After his audition aired, reports surfaced that his story was false. Even worse, the photo the show used of Poe in Afghanistan turned out to be a picture of another soldier. Poe delivered a tearful apology on a local news station, but he insisted at the time he didn't think he'd lied. Uh, okay.

The show allegedly reserves the right to exaggerate life stories

While Poe's story is the most obvious example of a false contestant backstory, it's possible that other contestants' personal stories have been exaggerated, at least according to excerpts from the book Inside AGT: The Untold Stories of America's Got Talent (via Radar Online). "In exchange for being seen by millions of viewers each week, everyone must agree that producers can trick, exploit and embarrass them—and even depict their personal stories in a manner that 'may be factual or fictional'—and they can't sue for any reason," the book alleges.

The show may pit contestants against one another

Also in Inside AGT, Season 2 runner-up Cas Haley claimed that during the audition process, he and others in his green room were manipulated by producers into getting a young female contestant to cry on camera.


"We were all in the green room, waiting to go out and perform and there was this young girl from Hawaii who was with her mom," he said in the book (via Radar Online). "She went out and auditioned and while she was out there, a producer came back to the holding room and told us, 'OK, she made it, let's give her a big hand when she comes back in here.' So, of course, we all cheered for her when she came through the door and she just burst into tears."

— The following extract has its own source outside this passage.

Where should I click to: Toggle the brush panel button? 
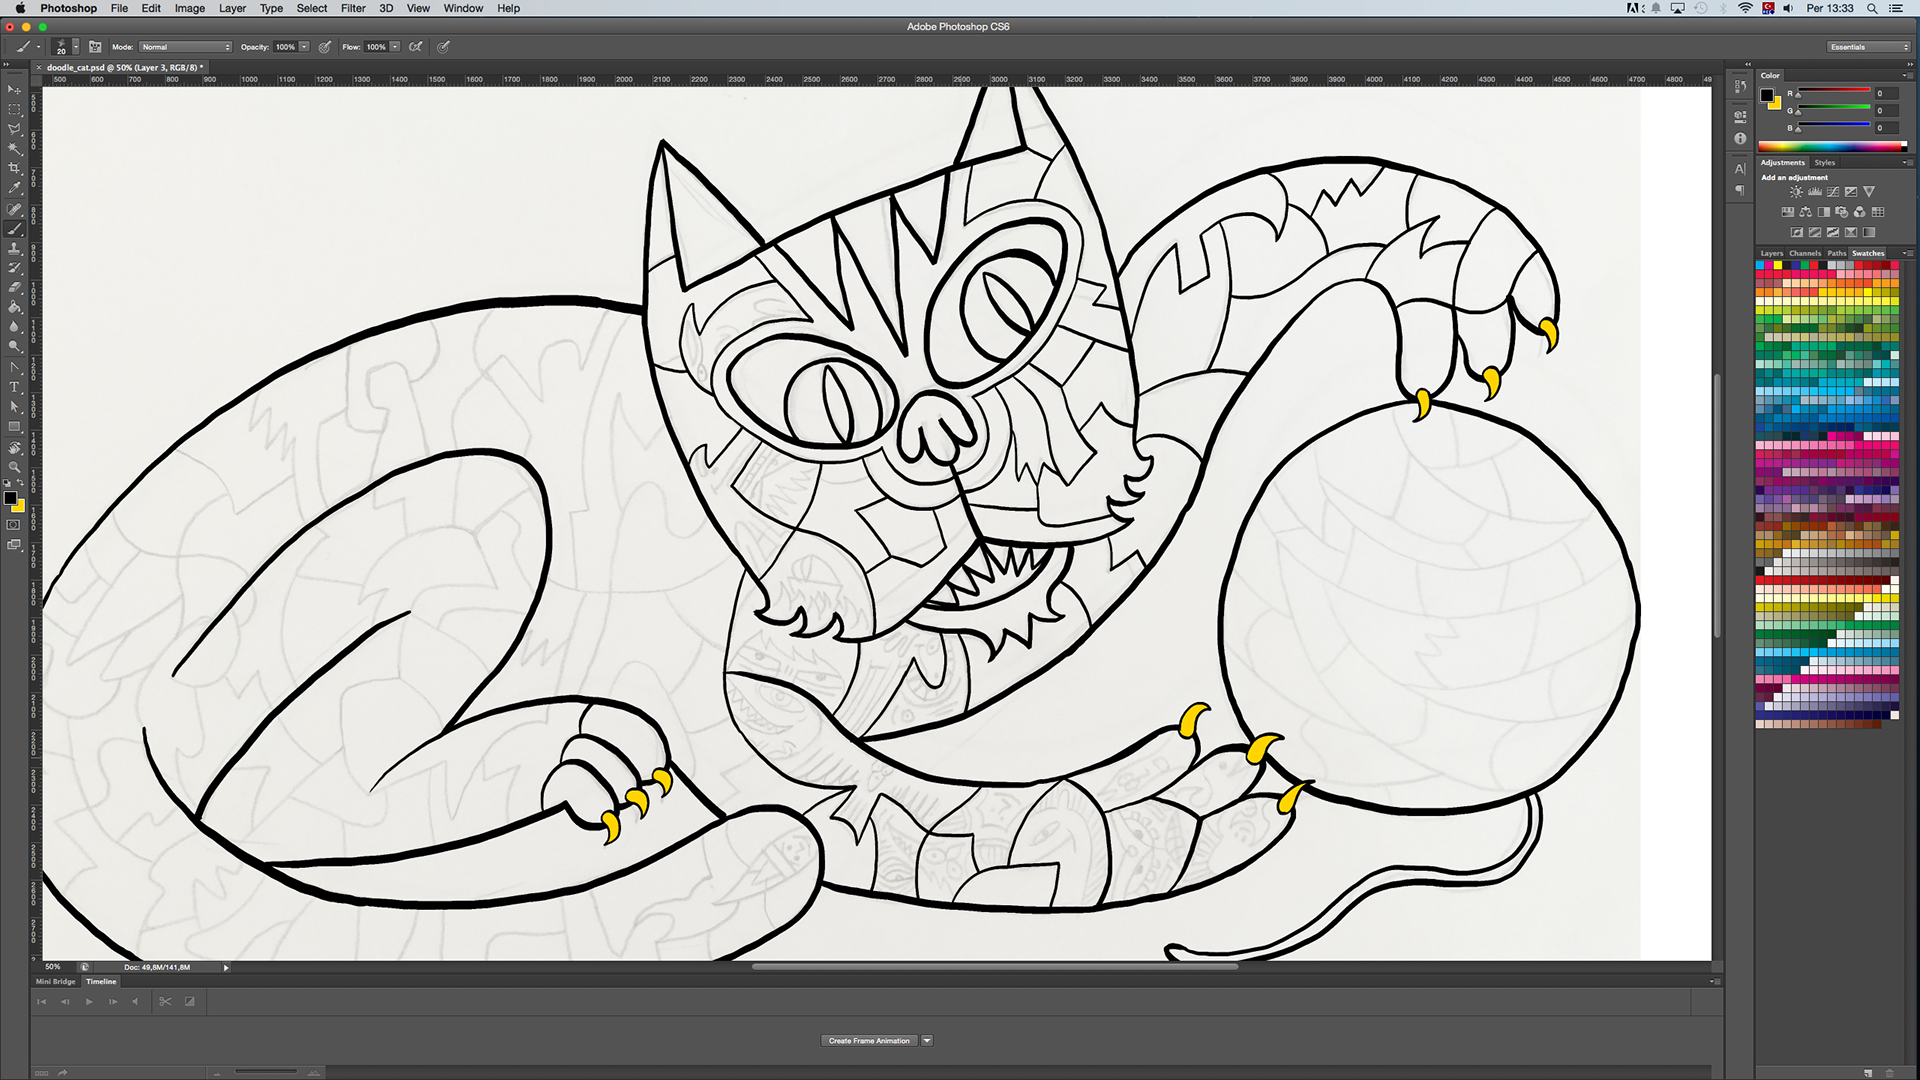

"It turns out she didn't actually make it, they just told us that so we'd cheer and they'd get reaction out of her," Haley said. "That was the first time I realized I couldn't trust these people. [The show is] not what people think. It's all for ratings. That's what they're looking for."

Jokes are allegedly pre-screened

According to Inside AGT (via Radar Online), several of the show's comedic acts may not get to tell the jokes they actually want to when they finally hit the stage.

"Several comedic acts told the book that they were required to submit their jokes to the producers in advance to make sure they cleared network standards and didn't clash with the show's family friendly values," the book claims. Pre-screened and potentially watered-down jokes? Now, that's no laughing matter.